Possédant des mécaniques de jeu similaires à chaque épisode, on trouve tout de même chez les fans de Final Fantasy des réfractaires au style de Nomura. Tout comme un fan de Beat'em All peut être rebuté par le mauvais goût d'un Bayonnetta. Preuves, selon moi, qu'on joue rarement exclusivement pour le gameplay, mais également pour l'aspect visuel qui lui aussi nous raconte des choses en parallèle du scénario.

Il y a aussi que les scénarios de jeu vidéo sont souvent très mauvais, entre personnages caricaturaux, trames stéréotypées, approximation des dialogues et des réactions, absence de cohérence psychologique, incapacité à faire évoluer logiquement un personnage, et j'en passe. Et plus on avance dans la technologie, plus la motion-capture est de qualité, plus on s'approche du réalisme d'un film, et plus ces aspects grossiers et nanardesques ressortent. En somme, plus on s'approche du cinéma au niveau formel, plus on s'en éloigne sur le fond.

Avec l'expérience, on apprend à se détacher du scénario pour mieux apprécier le reste, c'est-à-dire les à-côtés, quand ils sont réussis ; l'univers visuel, l'aspect des personnages, et même la façon dont c'est raconté. Par exemple, Heavenly Sword a un scénario d'un ridicule embarrassant, mais très bien mis en scène.

Dans l'ensemble, les scénaristes de jeu vidéo manquent encore clairement de talent pour nous raconter des histoires (bien que parfois elles soient particulièrement bien illustrées). On sent que ce n'est pas leur domaine, qu'ils ne font pas assez appel à l'extérieur, ou alors qu'un artiste de l'extérieur se montre dans l'incapacité d'avaler les limites de la scénarisation d'un jeu vidéo.

Les limites de la scénarisation

Je ne ferai pas de liste exhaustive des limites d'un scénario de jeu vidéo, mais ce qui le limite, c'est le gameplay.
Limitation dans le temps ; les cinématiques ne peuvent pas être trop longues au risque d'un déséquilibre entre phases de jeu et cinématiques.
Limitation aussi dans le propos : impossible de nous raconter dans God of War 4 une histoire où Kratos a renoncé à la violence.
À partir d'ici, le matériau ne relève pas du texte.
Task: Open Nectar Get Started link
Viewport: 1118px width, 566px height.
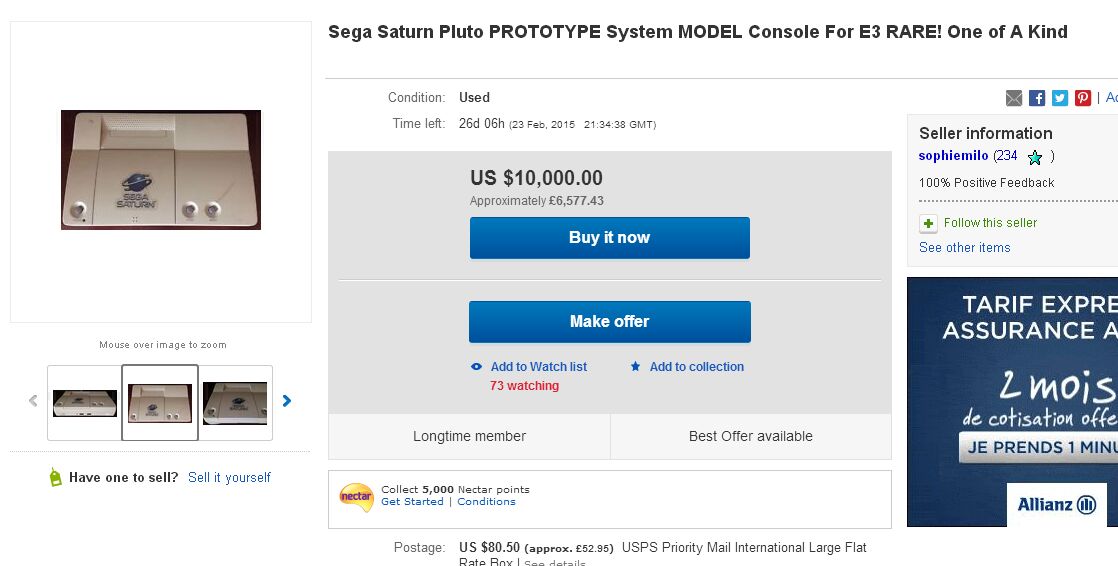Action: coord(412,502)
Si c'est le cas, ce sera en introduction, avant de reprendre les armes pour buter tout le monde, ou alors sous-forme de flashs-back, en découvrant peu à peu, tout en butant tout le monde, que le pacifique Kratos a décidé de sauver la veuve et l'orphelin (quoi que ce n'est pas vraiment son genre...).

Et c'est parce qu'on doit nous donner des choses à faire que souvent le scénario en souffre. À vouloir nous faire vivre absolument tous les aspects du western, Red Dead Redemption construit une trame pas logique du tout, nous faisant participer aux deux côtés de la révolution mexicaine, avec un personnage principal, John Marston, multipliant les passages où ses réactions ne semblent pas appropriées.
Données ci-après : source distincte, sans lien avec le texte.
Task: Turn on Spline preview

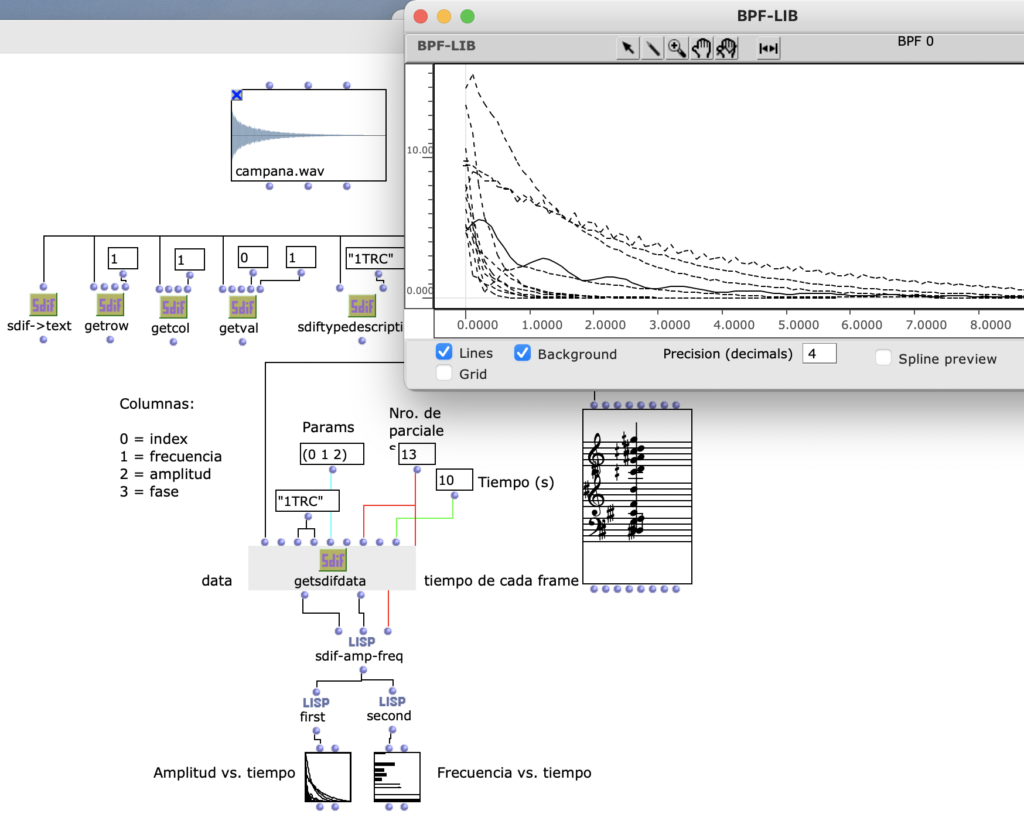Action: pos(883,358)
Un scénario basique nous donnera des motivations plus ou moins valables pour donner une direction à notre aventure. La plupart du temps, les jeux alternent ; on a une cinématique nous racontant une histoire, puis on bute une centaine d'ennemis avant d'aboutir à une nouvelle cinématique nous racontant la suite. Ça n'empêche pas ces scénarios-là de fonctionner, ni même d'être bien racontés, mais c'est une forme inaboutie d'un jeu scénarisé. Il y a un lien entre scénario et gameplay, mais il est la plupart du temps assez mince. Cela ne nous empêche pas de prendre plaisir au jeu, mais l'impression de participer à une aventure n'est pas forcément pertinente. Ainsi, dans God of War ou Uncharted (encore que ce n'est que mon impression sur ces jeux), on sent clairement les coupures. Le mélange entre gameplay et scénario ne prend qu'à moitié. L'un justifie l'autre, et l'autre justifie l'un, mais la synthèse n'a lieu qu'à de rares moments. On pourrait changer le scénario de ces jeux-là que ça ne changerait rien au gameplay.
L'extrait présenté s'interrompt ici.